Because the only claims seeking monetary relief are being dismissed as frivolous, and the remaining claims subject to Younger abstention are equitable in nature, dismissal of the entire complaint is appropriate. See, e.g., Deakins v. Monaghan, 484 U.S. 193, 204 (1988) (allowing for stay of money damages claims under Younger abstention doctrine when there is “no question that respondents have alleged injuries under federal law sufficient to justify the District Court's retention of jurisdiction.”) (emphasis added); Boyd v. Farrin, 575 Fed.Appx. 517, 519-20 (5th Cir. 2014) (holding that staying the case under Younger abstention “is not required where the district court determines that the claim for damages is frivolous under 28 U.S.C. § 1915.”); Cassell v. Osborn, Nos. 93-1557, 93-1607, 93-2079, 1994 U.S. App. LEXIS 8991, at *11 (1st Cir. Apr. 26, 1994) (affirming dismissal of damages claims under Younger abstention because “[t]he preference” for staying those causes of action “does not come into play where the claims asserted are patently frivolous.”); cf. Kelm, 44 F.3d at 421 (affirming dismissal of “the entire case on [Younger] abstention grounds” because the plaintiff “failed to state a viable claim for damages.”). Accordingly, IT IS ORDERED Winn's application for leave to proceed in forma pauperis (ECF No. 2) is granted. The complaint is filed and the filing fee need not be prepaid.

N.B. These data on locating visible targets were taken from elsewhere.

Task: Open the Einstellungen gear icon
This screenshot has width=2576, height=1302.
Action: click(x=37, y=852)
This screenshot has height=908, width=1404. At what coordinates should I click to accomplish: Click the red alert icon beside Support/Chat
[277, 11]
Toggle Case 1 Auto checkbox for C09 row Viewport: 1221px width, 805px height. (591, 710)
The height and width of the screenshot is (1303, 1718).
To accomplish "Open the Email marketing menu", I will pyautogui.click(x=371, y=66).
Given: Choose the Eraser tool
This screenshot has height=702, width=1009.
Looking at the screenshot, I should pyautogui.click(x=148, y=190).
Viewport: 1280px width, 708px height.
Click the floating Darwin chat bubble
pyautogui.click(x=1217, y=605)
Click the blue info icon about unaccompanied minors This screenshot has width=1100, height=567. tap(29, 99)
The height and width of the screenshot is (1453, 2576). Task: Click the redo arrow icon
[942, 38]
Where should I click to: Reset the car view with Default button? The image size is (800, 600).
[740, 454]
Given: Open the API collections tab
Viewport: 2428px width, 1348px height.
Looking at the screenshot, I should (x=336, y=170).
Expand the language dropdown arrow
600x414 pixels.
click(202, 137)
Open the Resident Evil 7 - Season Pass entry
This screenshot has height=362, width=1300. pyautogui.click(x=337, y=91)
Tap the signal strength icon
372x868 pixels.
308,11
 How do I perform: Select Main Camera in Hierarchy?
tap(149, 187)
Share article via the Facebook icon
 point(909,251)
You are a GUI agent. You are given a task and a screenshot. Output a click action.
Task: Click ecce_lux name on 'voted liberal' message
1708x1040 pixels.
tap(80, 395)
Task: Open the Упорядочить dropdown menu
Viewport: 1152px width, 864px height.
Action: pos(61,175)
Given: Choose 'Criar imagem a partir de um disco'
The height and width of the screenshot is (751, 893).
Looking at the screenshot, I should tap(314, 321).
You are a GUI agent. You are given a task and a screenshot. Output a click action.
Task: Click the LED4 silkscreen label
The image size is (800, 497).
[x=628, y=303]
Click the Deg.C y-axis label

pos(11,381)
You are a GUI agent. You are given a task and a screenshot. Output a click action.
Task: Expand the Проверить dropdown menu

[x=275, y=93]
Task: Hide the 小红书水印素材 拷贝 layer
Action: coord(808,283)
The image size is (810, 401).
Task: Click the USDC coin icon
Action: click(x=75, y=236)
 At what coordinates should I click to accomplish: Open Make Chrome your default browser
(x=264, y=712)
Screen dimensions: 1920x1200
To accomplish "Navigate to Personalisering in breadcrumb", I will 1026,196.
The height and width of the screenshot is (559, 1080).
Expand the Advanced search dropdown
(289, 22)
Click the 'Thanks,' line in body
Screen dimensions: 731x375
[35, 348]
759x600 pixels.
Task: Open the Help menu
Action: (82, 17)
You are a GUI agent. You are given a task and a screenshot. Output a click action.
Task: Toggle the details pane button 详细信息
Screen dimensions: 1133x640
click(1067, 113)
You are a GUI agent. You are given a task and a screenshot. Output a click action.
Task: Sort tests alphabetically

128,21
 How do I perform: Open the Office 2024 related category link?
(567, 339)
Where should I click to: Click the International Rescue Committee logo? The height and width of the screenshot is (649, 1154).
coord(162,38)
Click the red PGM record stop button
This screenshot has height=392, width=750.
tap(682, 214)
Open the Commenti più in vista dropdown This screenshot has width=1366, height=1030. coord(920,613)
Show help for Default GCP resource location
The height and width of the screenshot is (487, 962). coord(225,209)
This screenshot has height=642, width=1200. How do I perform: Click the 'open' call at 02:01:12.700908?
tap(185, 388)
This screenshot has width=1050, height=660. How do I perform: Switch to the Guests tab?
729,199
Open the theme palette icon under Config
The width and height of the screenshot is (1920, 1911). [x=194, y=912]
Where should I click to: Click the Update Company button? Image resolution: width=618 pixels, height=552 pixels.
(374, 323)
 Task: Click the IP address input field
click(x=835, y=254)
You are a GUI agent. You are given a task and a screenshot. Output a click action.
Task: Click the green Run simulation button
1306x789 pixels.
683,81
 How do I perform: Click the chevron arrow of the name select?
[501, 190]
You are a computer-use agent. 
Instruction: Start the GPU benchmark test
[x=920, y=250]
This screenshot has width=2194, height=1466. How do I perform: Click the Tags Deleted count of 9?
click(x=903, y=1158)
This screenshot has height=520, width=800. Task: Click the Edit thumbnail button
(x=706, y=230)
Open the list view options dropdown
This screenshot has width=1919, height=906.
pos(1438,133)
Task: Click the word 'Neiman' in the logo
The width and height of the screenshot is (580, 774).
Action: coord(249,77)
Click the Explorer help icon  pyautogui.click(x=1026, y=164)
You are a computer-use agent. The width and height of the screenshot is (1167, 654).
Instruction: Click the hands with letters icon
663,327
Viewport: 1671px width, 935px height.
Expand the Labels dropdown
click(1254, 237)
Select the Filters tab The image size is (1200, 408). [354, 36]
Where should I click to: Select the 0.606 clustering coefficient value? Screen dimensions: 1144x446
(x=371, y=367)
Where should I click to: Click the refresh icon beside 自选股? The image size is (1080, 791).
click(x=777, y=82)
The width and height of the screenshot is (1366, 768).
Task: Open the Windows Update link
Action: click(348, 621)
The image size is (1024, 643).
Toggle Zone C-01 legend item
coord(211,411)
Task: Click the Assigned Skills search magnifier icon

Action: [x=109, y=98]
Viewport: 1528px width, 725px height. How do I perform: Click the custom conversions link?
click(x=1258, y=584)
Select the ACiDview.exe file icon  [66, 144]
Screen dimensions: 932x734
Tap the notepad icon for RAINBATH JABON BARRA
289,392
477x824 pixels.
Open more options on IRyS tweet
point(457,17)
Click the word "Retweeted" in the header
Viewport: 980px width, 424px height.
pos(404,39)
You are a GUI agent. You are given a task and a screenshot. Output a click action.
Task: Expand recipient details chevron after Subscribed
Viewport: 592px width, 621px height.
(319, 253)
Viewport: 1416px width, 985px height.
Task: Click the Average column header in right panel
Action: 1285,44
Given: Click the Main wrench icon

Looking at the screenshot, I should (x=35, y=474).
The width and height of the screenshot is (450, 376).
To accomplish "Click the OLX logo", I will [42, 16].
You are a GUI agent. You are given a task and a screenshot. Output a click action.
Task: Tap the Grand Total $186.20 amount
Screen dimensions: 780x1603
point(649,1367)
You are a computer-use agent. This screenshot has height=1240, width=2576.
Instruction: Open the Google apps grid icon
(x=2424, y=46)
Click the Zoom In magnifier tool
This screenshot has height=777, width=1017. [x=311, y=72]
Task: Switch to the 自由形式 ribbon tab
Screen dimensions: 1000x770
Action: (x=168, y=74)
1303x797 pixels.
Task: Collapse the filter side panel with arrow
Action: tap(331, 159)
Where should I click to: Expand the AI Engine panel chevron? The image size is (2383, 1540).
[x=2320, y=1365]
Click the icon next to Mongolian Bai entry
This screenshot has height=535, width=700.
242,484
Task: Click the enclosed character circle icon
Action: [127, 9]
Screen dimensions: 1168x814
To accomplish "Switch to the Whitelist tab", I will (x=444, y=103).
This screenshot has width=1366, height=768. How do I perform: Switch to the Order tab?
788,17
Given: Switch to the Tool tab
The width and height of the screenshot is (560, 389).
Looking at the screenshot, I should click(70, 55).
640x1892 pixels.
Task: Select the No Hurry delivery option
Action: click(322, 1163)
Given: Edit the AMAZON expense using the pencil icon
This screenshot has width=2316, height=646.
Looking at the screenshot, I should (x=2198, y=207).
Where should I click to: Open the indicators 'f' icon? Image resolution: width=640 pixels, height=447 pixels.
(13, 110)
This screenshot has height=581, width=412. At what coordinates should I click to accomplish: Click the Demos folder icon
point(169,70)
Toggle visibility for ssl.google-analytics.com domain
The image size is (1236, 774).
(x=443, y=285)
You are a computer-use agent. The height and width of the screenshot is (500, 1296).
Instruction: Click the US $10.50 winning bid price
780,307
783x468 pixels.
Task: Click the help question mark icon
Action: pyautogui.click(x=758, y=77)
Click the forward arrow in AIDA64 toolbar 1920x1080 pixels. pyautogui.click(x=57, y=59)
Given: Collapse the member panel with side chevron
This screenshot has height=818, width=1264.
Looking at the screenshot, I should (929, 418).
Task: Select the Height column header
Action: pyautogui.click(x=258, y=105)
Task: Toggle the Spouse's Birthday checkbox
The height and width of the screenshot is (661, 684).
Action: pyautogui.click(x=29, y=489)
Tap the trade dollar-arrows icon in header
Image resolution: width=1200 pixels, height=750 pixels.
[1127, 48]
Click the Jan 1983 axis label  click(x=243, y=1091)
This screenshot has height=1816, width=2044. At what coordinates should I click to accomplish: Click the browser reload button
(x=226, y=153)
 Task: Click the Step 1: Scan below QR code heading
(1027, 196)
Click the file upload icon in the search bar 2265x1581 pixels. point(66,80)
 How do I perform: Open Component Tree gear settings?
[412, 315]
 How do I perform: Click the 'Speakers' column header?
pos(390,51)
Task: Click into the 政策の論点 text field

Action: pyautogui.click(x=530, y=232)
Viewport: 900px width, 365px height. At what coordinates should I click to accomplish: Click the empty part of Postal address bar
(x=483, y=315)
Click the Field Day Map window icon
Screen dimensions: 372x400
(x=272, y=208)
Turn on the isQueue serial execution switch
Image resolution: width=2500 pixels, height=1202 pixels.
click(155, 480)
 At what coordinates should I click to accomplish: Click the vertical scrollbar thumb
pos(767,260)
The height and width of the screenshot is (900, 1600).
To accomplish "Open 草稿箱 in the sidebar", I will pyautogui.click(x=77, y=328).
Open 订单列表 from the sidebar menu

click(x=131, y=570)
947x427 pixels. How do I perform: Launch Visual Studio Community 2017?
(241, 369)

IT IS FURTHER ORDERED that the complaint (ECF No. 1) is dismissed. The abuse of process and intentional infliction of emotional distress claims are dismissed with prejudice . The remaining causes of action are dismissed without prejudice .
IT IS FURTHER ORDERED that Winn may not file an appeal in forma pauperis because it would not be taken in good faith. 28 U.S.C. § 1915(a)(3).